INSTILLER: Towards Efficient and Realistic RTL Fuzzing
Gen Zhang, Pengfei Wang, Tai Yue, Danjun Liu, Yubei Guo, Kai Lu
TL;DR
Hardware bugs in CPUs must be detected before deployment, but RTL fuzzing faces challenges from growing input lengths and unrealistically simple interruption handling. Instiller introduces input instruction distillation via a variant of ant colony optimization (VACO), along with realistic interruptions and hardware-aware seed selection and mutation, to deliver efficient and realistic RTL fuzzing. Across four real-world RTL cores, Instiller achieves higher coverage, shorter inputs, more mismatches, and modest speedups compared with state-of-the-art fuzzers, driven by VACO and hardware-oriented strategies.

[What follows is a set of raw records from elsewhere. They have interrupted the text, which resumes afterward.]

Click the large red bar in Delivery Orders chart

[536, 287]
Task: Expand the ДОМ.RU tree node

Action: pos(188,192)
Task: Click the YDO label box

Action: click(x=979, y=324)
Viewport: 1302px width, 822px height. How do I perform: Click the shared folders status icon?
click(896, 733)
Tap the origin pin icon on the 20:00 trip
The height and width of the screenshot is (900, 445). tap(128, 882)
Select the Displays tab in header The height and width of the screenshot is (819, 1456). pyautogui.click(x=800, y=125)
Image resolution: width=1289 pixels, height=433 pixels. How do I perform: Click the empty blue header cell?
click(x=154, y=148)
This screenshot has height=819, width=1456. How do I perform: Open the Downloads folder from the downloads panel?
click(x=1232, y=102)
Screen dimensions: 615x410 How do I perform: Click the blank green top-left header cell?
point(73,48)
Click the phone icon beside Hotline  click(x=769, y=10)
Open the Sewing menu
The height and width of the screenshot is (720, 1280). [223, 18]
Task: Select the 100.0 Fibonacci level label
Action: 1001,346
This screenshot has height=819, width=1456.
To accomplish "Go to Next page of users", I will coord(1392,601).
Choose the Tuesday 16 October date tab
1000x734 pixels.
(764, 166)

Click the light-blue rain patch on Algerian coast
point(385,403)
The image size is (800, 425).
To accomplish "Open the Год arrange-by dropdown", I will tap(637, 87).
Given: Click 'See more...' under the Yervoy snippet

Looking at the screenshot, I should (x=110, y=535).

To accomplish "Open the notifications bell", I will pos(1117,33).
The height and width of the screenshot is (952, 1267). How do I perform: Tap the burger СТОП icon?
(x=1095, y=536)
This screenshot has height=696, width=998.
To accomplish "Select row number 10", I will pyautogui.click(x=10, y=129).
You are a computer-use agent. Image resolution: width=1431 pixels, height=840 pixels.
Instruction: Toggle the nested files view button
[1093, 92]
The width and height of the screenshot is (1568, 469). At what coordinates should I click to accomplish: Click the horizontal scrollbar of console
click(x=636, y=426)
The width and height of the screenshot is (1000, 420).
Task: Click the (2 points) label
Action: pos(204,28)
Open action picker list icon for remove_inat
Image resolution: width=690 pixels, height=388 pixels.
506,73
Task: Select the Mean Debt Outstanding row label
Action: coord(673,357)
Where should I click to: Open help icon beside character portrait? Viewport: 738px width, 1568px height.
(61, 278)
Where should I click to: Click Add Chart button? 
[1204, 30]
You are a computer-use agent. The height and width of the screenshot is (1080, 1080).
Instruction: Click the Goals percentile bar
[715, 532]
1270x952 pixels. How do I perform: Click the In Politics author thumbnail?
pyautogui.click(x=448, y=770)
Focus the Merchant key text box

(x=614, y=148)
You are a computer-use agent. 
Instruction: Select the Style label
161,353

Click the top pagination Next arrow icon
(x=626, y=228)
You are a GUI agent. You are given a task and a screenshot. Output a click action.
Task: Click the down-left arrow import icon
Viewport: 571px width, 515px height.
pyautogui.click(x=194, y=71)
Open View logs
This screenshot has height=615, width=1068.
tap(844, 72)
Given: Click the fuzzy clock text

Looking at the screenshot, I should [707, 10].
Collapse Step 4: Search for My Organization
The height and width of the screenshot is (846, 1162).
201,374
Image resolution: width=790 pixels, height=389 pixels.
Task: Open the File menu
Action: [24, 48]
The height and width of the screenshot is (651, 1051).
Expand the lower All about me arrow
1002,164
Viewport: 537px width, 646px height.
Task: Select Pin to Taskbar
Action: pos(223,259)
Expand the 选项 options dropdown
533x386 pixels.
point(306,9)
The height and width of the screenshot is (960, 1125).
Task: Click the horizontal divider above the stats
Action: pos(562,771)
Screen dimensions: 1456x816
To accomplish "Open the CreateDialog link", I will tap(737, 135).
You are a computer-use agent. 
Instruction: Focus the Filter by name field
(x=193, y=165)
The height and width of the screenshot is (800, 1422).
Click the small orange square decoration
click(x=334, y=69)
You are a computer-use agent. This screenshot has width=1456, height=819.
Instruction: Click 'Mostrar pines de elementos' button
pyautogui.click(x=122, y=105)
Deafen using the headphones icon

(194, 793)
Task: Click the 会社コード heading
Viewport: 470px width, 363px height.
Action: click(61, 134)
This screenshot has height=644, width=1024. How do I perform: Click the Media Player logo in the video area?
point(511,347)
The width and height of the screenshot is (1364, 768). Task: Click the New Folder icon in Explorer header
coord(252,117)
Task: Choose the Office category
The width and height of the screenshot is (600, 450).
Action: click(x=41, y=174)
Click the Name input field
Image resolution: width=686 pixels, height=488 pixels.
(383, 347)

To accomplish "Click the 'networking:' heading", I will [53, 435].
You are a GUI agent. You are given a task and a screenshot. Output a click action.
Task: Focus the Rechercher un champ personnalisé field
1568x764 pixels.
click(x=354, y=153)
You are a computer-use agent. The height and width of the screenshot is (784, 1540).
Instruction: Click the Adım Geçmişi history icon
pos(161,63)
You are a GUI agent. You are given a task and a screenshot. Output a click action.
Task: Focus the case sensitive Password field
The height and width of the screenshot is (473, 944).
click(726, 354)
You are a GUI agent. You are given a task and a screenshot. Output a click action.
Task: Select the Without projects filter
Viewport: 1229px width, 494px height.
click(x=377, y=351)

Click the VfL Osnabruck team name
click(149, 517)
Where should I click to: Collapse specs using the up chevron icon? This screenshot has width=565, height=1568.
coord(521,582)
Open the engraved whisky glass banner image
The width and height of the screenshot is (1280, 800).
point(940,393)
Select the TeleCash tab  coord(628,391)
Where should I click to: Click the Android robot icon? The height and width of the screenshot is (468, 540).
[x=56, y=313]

The work demonstrates that combining differential testing, ACO-based distillation, and hardware-aware fuzzing significantly improves the practicality and effectiveness of RTL fuzzing for CPU verification.
Abstract
Bugs exist in hardware, such as CPU. Unlike software bugs, these hardware bugs need to be detected before deployment. Previous fuzzing work in CPU bug detection has several disadvantages, e.g., the length of RTL input instructions keeps growing, and longer inputs are ineffective for fuzzing. In this paper, we propose INSTILLER (Instruction Distiller), an RTL fuzzer based on ant colony optimization (ACO). First, to keep the input instruction length short and efficient in fuzzing, it distills input instructions with a variant of ACO (VACO). Next, related work cannot simulate realistic interruptions well in fuzzing, and INSTILLER solves the problem of inserting interruptions and exceptions in generating the inputs. Third, to further improve the fuzzing performance of INSTILLER, we propose hardware-based seed selection and mutation strategies. We implement a prototype and conduct extensive experiments against state-of-the-art fuzzing work in real-world target CPU cores. In experiments, INSTILLER has 29.4% more coverage than DiFuzzRTL. In addition, 17.0% more mismatches are detected by INSTILLER. With the VACO algorithm, INSTILLER generates 79.3% shorter input instructions than DiFuzzRTL, demonstrating its effectiveness in distilling the input instructions. In addition, the distillation leads to a 6.7% increase in execution speed on average.